TALLINN - The Estonian Tax and Customs Board recently seized 12,000 false Viagra pills in one of 66 cases of fake or illegal prescription drugs this year.
Most of the illegal medicines were psychotropic medicines that lacked a proper delivery license from the State Agency of Medicine.
"The number of discovered medicines has grown in 2008. It's connected mainly to new regulations on shipping medicine after joining the Schengen zone," said Urmas Jarg, a customs control manager for the customs board.
Most of the cases concern drugs being taken out of Estonia, usually after a person attains large amounts through fraud. Finland is a common destination for medicines being smuggled out of Estonia.

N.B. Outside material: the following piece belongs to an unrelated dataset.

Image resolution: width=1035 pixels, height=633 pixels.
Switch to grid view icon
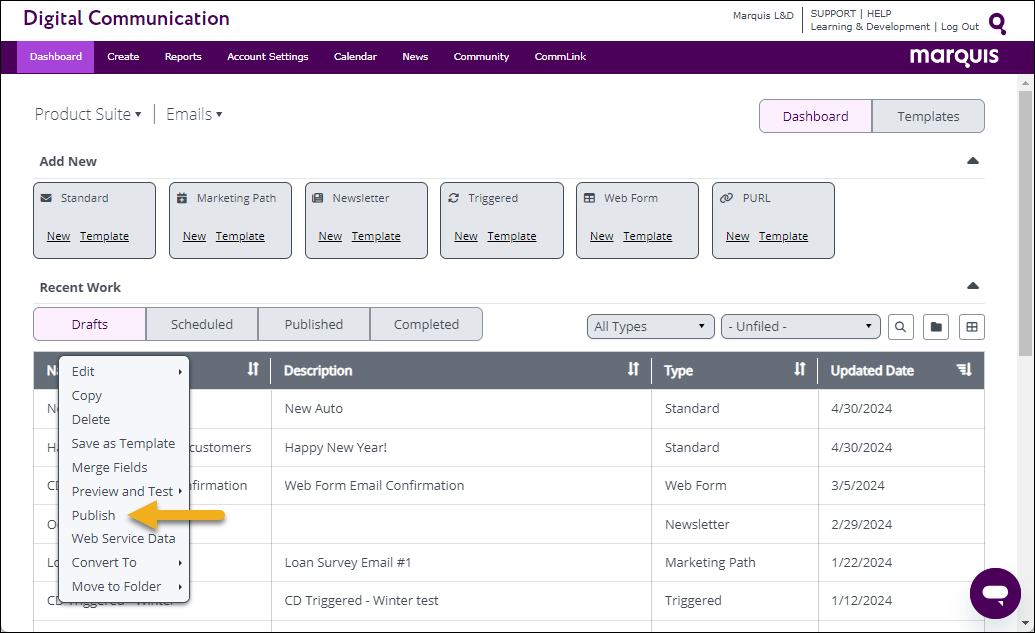[x=972, y=327]
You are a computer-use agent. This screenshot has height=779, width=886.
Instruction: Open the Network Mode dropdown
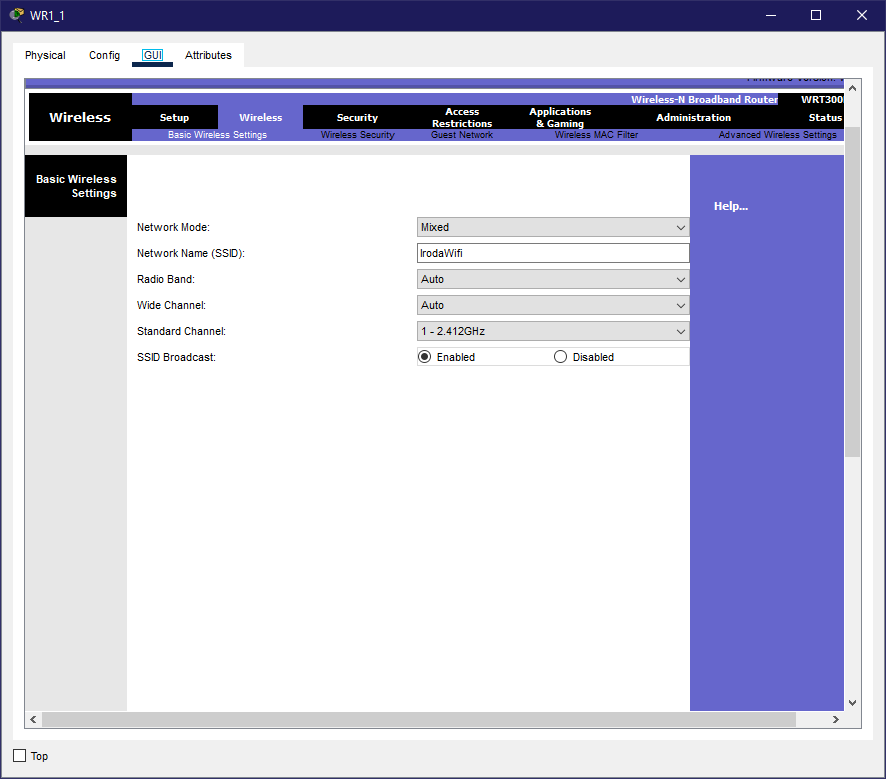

Customs officials have also seized drugs that are legal in Russia but illegal in Estonia. Most of the drugs entering Estonia are from Russia, but the Viagra pills came from India and were on their way to Russia.
"Contraband is taken across the border in various ways. Traditionally, it's hidden in the construction of a vehicle," Jarg said.
He added that medicine is often not hidden when crossing an unpatrolled internal Schengen border. Due to the lack of common initial data, it's difficult to say how much illegal medicine has been seized.
Discovered illegal medicine are destroyed according to a timeline that depends on the nature of the case. MTA also prefers to collect the goods which are going to be destroyed to the bigger batches.
The actual drug content of smuggled prescription drugs is not analyzed. All illegal drugs are treated as potentially dangerous, since chemical analysis is usually too expensive for the supervising institution. In some cases, however, the owner of the trademark performs analysis, as in the case of the 12,000 Viagra pills.
"The experts showed that it is a fake Viagra product, which by form, color and size is very similar to Viagra," said Jarg.
The Tax and Customs Board has increased its focus on illegal medicines due to the huge health risks for consumers of illicit medicines.